My opinion is YES they can bond with there owners  
Thats why we have bonding time 30 minutes a day


----------



## Hedgehog madness x

*Yep i toatly agree with you  any one else?*


----------



## Immortalia

Just wondering...Where did you hear that from?

Last I checked, everyone here thinks that you should handle your hedgie at least 30 min a day to bond with them.


----------



## Nancy

Sure they can but that doesn't mean they will. Some become very bonded but there are many that want nothing at all to do with humans or their owner.


----------



## Hedgehog madness x

*Ok thanks... ahh sorry i didnt hear of this forum i herd it of yahoo and a website that i will try and find again  *


----------



## Lilysmommy

Lots of people on Yahoo Answers (if that's where you mean) don't know much about hedgehogs. I think some are probably the type of people that lost interest in the hedgie after a week and just stopped handling it, then complain that it doesn't show affection. :roll: Half of the answers seem to run along those lines or the "omg, hedgehogs are WILD, ur mean to want to keep 1 for a pet!!1" :lol: because they don't realize APHs are pets.


----------



## Hedgehog madness x

*Yes i know some people on yahoo dont even know what they are talking about.. yep it is yahoo anwser i was on about lol thanks  x*


----------



## LizardGirl

They can definitely bond with their owners. Inky is a momma's boy, he isn't friendly for anyone but me. He will be as sweet as can be, then I pass him to anyone else and he's a grump. Pass him back and he's happy again. :lol:


----------



## rivoli256

as i am trying to be respectable, i won't add a litany of curses before my "**** YES!"...i am astounded at just how attached & loving these creatures can become. it's amazing. Henry has given up his own house, his 2 favorite hideouts, & all his playtime of his own accord...to snooze with momma. i try to get him to run & play & he's not havin' it.

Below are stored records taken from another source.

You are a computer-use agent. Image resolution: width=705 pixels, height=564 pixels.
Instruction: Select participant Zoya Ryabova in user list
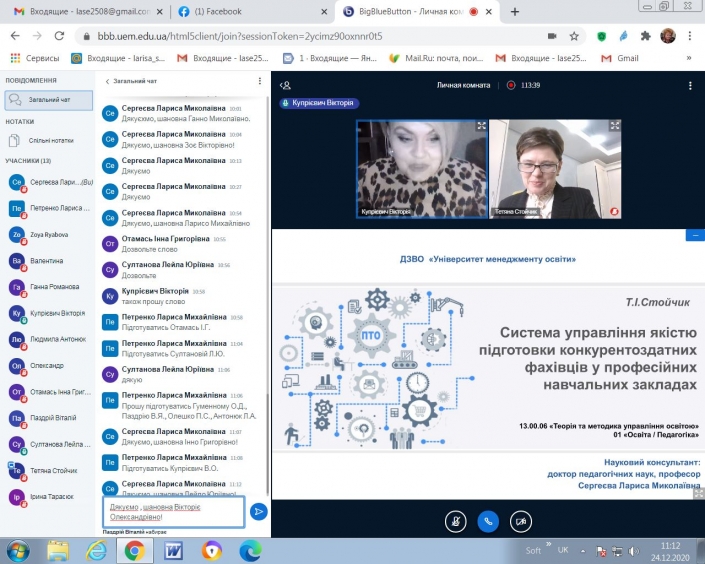[49, 235]
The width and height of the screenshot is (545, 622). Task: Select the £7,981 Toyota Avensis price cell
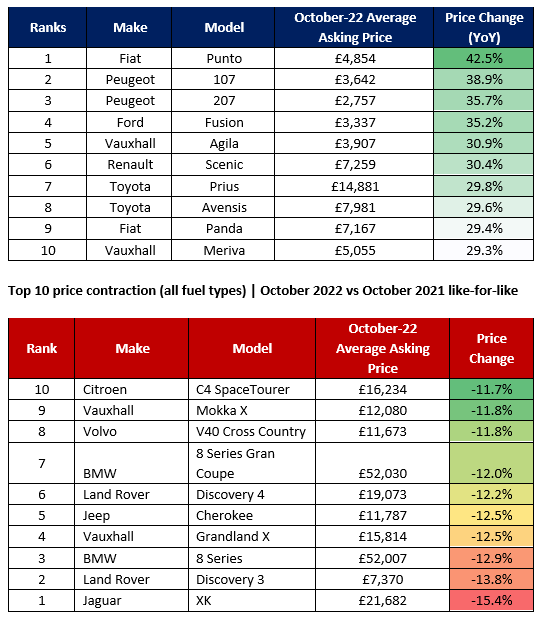pos(354,207)
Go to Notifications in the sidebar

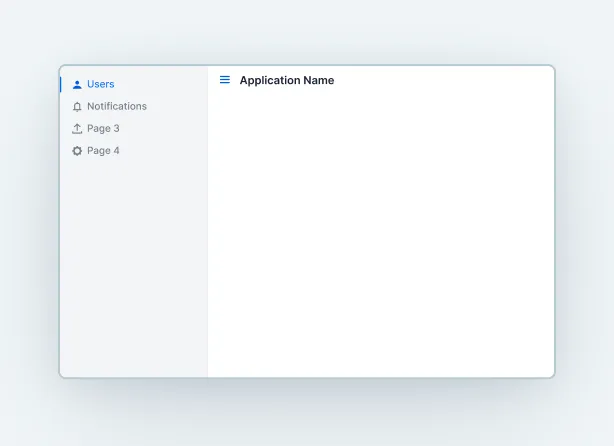[x=116, y=107]
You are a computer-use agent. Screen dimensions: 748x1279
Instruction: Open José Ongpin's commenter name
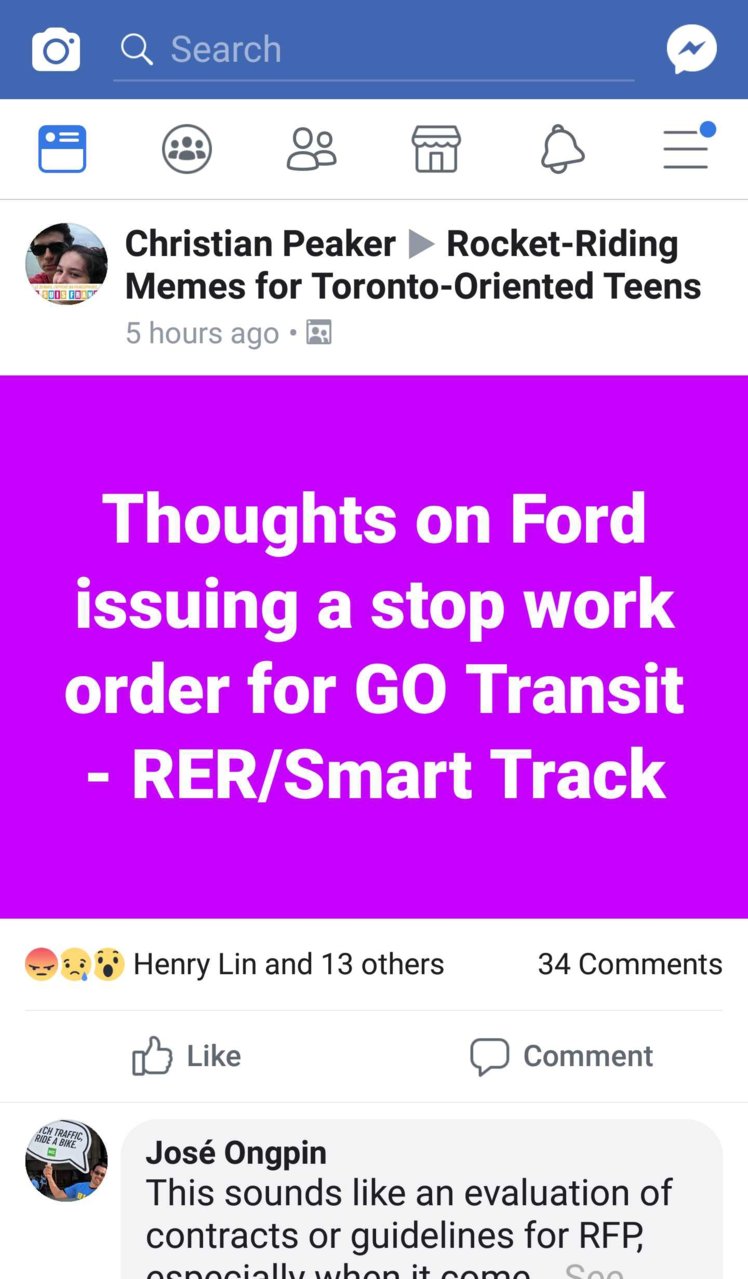pos(236,1152)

AT ALL. at night, when he wakes up he snuffles around me, does his nightly biting ritual, runs around the bed some, zooms down the ramp to get food & water, makes one lap around the room to perform his perfunctory hoggie exploration, & then HAULS quilly butt right back to me. :lol: there are even times he won't leave to eat or use his litter box. if that's not having a bond at the very least...i don't know what is. i mean, jeez, who gives up yummy food when they are happy? :shock: usually it's when you are sick or devastated that you don't eat b/c of your connection w/ someone. anyway, that's my bit, FWIW.


----------



## AAdict

I think so - I have 3 hedgies that are all different but particularly I bought my first boy at 6 months old and wasnt well handled and was very huffy - its took me 5 months to get him used to human contact and to stop him biting and to un ball etc etc - I spent about 3-4 hours per night with this hedgie in the beginning - you want to see him now lol - completely different but **** is he a mummys boy - give him to my husband or any one else and he will squirm,mither and grump until he gets back to me and then he is chilled again :lol: he is my special boy


----------



## Hedgehog madness x

THANKS GUYS X


----------